In a chilling scene, the other prisoners arrange a condign punishment for Price. They wait until dark and force him out of the front door of the barrack, right into the glare of the searchlights in the prison yard. The Nazi guards mistake him for a prisoner who is attempting to escape and immediately gun him down. Afterward the GIs lie back on their bunks. Cookie begins to whistle “When Johnny Comes Marching Home,” a reprise of the march employed in the opening credits. Then, as Jay Nash and Stanley Ross write, “a full orchestra picks it up and thunders triumphantly at the finish.”73

Audiences found Wilder’s adroit mixture of raucous comedy and spinetingling melodrama very entertaining. The movie is studded with many sharp, earthy one-liners and is also a masterful, gripping motion picture. After a successful advance screening hosted by Paramount in May 1953, the picture opened to enthusiastic notices when it was released nationwide in July. Stalag 17 grossed $10 million in its first six months of release, making it Wilder’s biggest hit for Paramount so far. The studio had warned Wilder that Stalag 17 had to earn a profit to wipe out the deficit left over from Ace in the Hole. Stalag 17 did in fact make enough money to cover both movies.

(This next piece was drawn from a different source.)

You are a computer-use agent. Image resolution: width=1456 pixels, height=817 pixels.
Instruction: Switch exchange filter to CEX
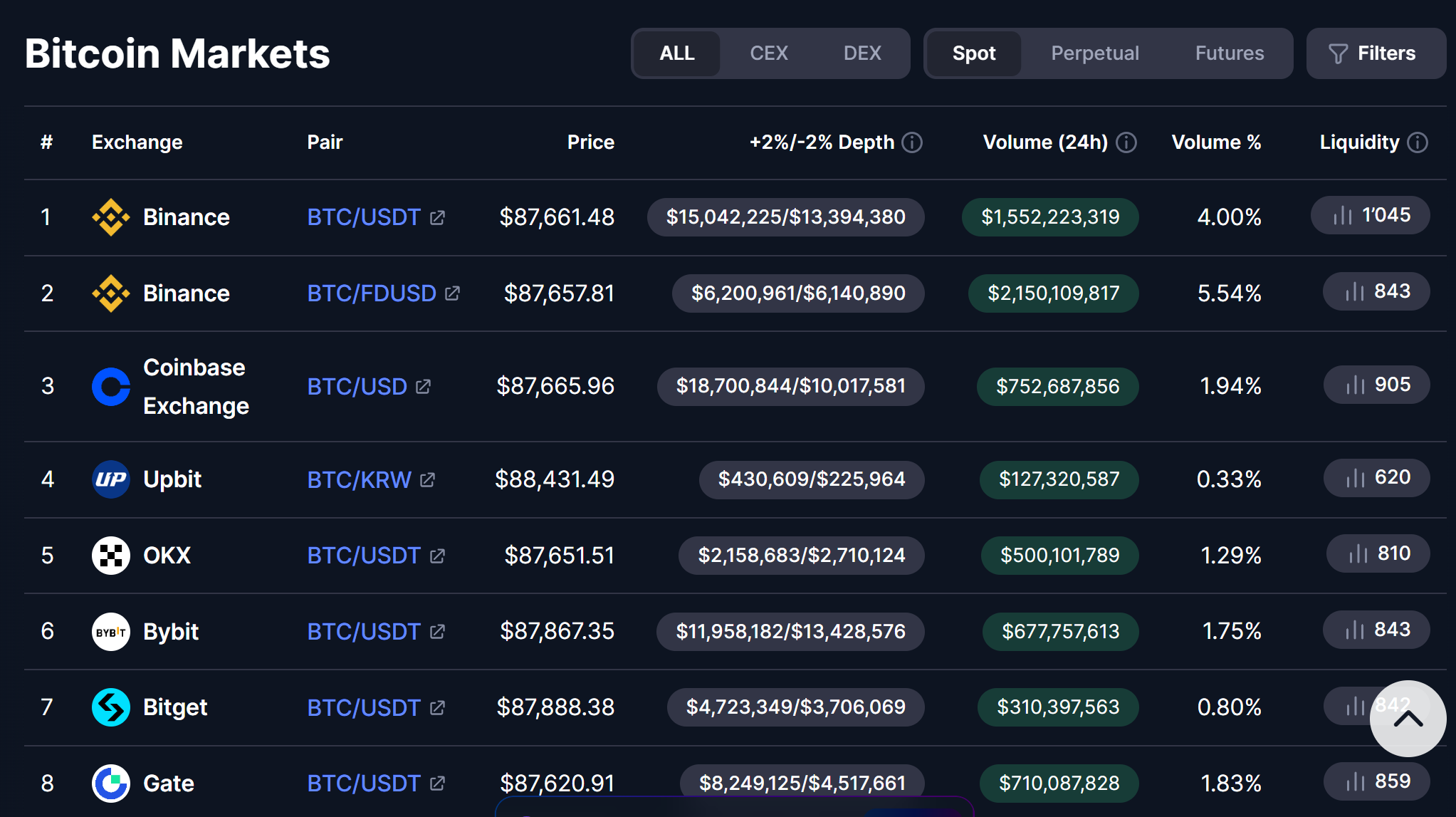(768, 53)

At the Academy Award ceremony on March 25, 1954, William Holden, who shrewdly underplayed the role of Sefton, won an Oscar for his assured performance. Holden’s wife, Ardis, who was by all accounts a shrew, told him, “Well, you know, Bill, you really didn’t get the award for Stalag 17,” in which she felt his performance was only adequate. “They gave it to you for Sunset Boulevard.”74 According to Sam Staggs, “Holden’s life had begun already to assume the lineaments of The Lost Weekend”; he drowned his resentment toward his wife in drink at an Oscar party.75 He was still seething when they arrived home. The inebriated Holden missed the driveway and plowed into a lamppost, tearing a fender off his Cadillac. He woke the next morning, still wearing his tuxedo and sitting in an easy chair, with his golden statuette in his lap.76

Wilder was nominated for best director but lost to Fred Zinnemann, who won for From Here to Eternity. Wilder did not mind losing to his old friend. By the time of Stalag 17, some of the promising young filmmakers who got their start on Menschen am Sonntag had fallen on dark days. Robert Siodmak’s Hollywood career was faltering, and he would soon reverse course by returning to Germany to make pictures. Edgar Ulmer had never risen above making low-budget program pictures for the cost-conscious independent studios collectively known as Poverty Row (where Billy’s brother Willie had also wound up). Only Wilder and Zinnemann were still thriving in Hollywood.

The German censorship board banned Stalag 17 from being exhibited in Germany in 1953. (A Foreign Affair had likewise been banned in Germany in 1948; it remained so until 1977.) In 1956 Wilder received a letter from George Weltner, the Paramount executive in charge of worldwide distribution, indicating that the film could be released in Germany—provided that, when the dialogue was dubbed into German, the spy hiding among the prisoners “is not a Nazi, but a Polish prisoner of war” who has sold out to the Nazis. Wilder replied to the Paramount high command, “Fuck you, gentlemen! You ask me, who lost my family in Auschwitz, to permit a change like this? Unless somebody apologizes,” Wilder said, he would never make another film for Paramount. “I never heard anything from Paramount,” Wilder concluded; “no apology, no nothing.”77 For the record, Stalag 17 was not altered when it was released in Germany in 1960.78 It was well received by the press and public there. Wilder himself was pleased with the movie. “Along with Sunset Boulevard, it is one of my favorites,” he declared unequivocally.79

With Stalag 17, Wilder had made a successful Broadway play into an equally successful movie. By so doing, he had been reinstated as a major player at Paramount. For his next project, he chose another promising Broadway play, Sabrina Fair, which he would bring to the screen as Sabrina, a romantic comedy with Audrey Hepburn, Humphrey Bogart, and, once again, William Holden. But at this point Wilder had been associated with Paramount for sixteen years, and he was growing restless.